Fast market conditions are ruling the day post FOMC, with light selling hitting both treasuries and mortgage backs. Big picture sees the Fed on hold for “an extended period of time”. Bright spots point to the employment picture improving and hints of economic growth. This is basically the same as last month but some are trying to read the tea leaves for any sign of a change. Post release, the 10 year is nearly unchanged, losing all of this morning’s gain. MBS have cut their gains in half. Nothing huge, just movement that is not in our favor. Buckle the chin strap.
Release Date: December 16, 2009
For immediate release
Information received since the Federal Open Market Committee met in November suggests that economic
activity has continued to pick up and that the deterioration in the labor market is abating. The housing
sector has shown some signs of improvement over recent months. Household spending appears to be
expanding at a moderate rate, though it remains constrained by a weak labor market, modest income
growth, lower housing wealth, and tight credit. Businesses are still cutting back on fixed investment,
though at a slower pace, and remain reluctant to add to payrolls; they continue to make progress in bringing
inventory stocks into better alignment with sales.
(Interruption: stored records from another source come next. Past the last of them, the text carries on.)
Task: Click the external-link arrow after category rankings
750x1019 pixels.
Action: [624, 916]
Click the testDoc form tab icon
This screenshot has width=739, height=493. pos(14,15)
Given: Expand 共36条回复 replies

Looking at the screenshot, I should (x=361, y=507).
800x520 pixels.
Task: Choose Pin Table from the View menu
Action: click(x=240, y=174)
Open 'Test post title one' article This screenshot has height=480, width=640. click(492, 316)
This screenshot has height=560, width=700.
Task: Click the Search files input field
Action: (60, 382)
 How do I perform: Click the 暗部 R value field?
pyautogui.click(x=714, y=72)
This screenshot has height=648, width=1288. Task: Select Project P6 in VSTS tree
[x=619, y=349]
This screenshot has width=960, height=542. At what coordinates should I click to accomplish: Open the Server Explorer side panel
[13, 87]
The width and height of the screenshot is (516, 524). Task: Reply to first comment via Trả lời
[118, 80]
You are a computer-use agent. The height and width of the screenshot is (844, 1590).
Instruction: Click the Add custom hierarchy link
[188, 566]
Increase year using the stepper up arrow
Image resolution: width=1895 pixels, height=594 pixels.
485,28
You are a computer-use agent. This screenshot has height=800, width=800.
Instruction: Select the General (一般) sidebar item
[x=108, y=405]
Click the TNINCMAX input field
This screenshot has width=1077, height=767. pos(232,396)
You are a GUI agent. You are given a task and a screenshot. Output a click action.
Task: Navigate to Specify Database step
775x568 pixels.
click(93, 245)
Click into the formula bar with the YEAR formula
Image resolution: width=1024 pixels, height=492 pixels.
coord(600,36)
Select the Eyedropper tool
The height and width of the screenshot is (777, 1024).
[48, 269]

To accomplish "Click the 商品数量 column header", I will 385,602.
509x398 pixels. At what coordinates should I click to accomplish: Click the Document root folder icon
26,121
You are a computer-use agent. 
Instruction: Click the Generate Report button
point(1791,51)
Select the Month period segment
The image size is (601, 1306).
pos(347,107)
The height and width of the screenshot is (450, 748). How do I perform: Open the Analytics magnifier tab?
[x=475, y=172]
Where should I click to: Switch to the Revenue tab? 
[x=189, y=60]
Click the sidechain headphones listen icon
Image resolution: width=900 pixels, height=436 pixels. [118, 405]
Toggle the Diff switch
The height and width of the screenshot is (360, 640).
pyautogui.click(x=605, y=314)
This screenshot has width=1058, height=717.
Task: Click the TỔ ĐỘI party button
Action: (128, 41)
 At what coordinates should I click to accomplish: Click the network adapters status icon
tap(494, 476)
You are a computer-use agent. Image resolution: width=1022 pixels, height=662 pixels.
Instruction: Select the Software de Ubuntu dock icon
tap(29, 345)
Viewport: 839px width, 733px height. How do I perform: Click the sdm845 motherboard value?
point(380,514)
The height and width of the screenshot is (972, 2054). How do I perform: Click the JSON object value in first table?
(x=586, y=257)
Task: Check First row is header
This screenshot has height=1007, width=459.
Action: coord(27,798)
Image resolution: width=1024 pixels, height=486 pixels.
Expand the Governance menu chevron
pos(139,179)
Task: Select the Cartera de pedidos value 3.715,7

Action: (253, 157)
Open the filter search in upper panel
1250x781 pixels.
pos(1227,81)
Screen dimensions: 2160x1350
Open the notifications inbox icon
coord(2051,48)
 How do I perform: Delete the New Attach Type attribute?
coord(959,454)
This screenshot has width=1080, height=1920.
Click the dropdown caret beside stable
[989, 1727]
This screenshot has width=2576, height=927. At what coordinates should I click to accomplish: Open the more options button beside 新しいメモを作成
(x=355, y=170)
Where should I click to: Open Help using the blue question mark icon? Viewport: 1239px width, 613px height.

Financial market conditions have become more
supportive of economic growth. Although economic activity is likely to remain weak for a time, the
Committee anticipates that policy actions to stabilize financial markets and institutions, fiscal and monetary
stimulus, and market forces will contribute to a strengthening of economic growth and a gradual return to
higher levels of resource utilization in a context of price stability.
With substantial resource slack likely to continue to dampen cost pressures and with longer-term inflation
expectations stable, the Committee expects that inflation will remain subdued for some time.
The Committee will maintain the target range for the federal funds rate at 0 to 1/4 percent and continues to
anticipate that economic conditions, including low rates of resource utilization, subdued inflation trends,
and stable inflation expectations, are likely to warrant exceptionally low levels of the federal funds rate for
an extended period. To provide support to mortgage lending and housing markets and to improve overall
conditions in private credit markets, the Federal Reserve is in the process of purchasing $1.25 trillion of
agency mortgage-backed securities and about $175 billion of agency debt. In order to promote a smooth
transition in markets, the Committee is gradually slowing the pace of these purchases, and it anticipates that
these transactions will be executed by the end of the first quarter of 2010. The Committee will continue to
evaluate the timing and overall amounts of its purchases of securities in light of the evolving economic
outlook and conditions in financial markets.
Governors anticipate that most of the Federal Reserve’s special liquidity facilities will expire on February
1, 2010, consistent with the Federal Reserve’s announcement of June 25, 2009. These facilities include the
Asset-Backed Commercial Paper Money Market Mutual Fund Liquidity Facility, the Commercial Paper
Funding Facility, the Primary Dealer Credit Facility, and the Term Securities Lending Facility. The Federal
Reserve will also be working with its central bank counterparties to close its temporary liquidity swap
arrangements by February 1. The Federal Reserve expects that amounts provided under the Term Auction
Facility will continue to be scaled back in early 2010. The anticipated expiration dates for the Term Asset-
Backed Securities Loan Facility remain set at June 30, 2010, for loans backed by new-issue commercial
mortgage-backed securities and March 31, 2010, for loans backed by all other types of collateral. The
Federal Reserve is prepared to modify these plans if necessary to support financial stability and economic
growth.
Voting for the FOMC monetary policy action were: Ben S. Bernanke, Chairman; William C. Dudley, Vice
Chairman; Elizabeth A. Duke; Charles L. Evans; Donald L. Kohn; Jeffrey M. Lacker; Dennis P. Lockhart;
Daniel K. Tarullo; Kevin M. Warsh; and Janet L. Yellen.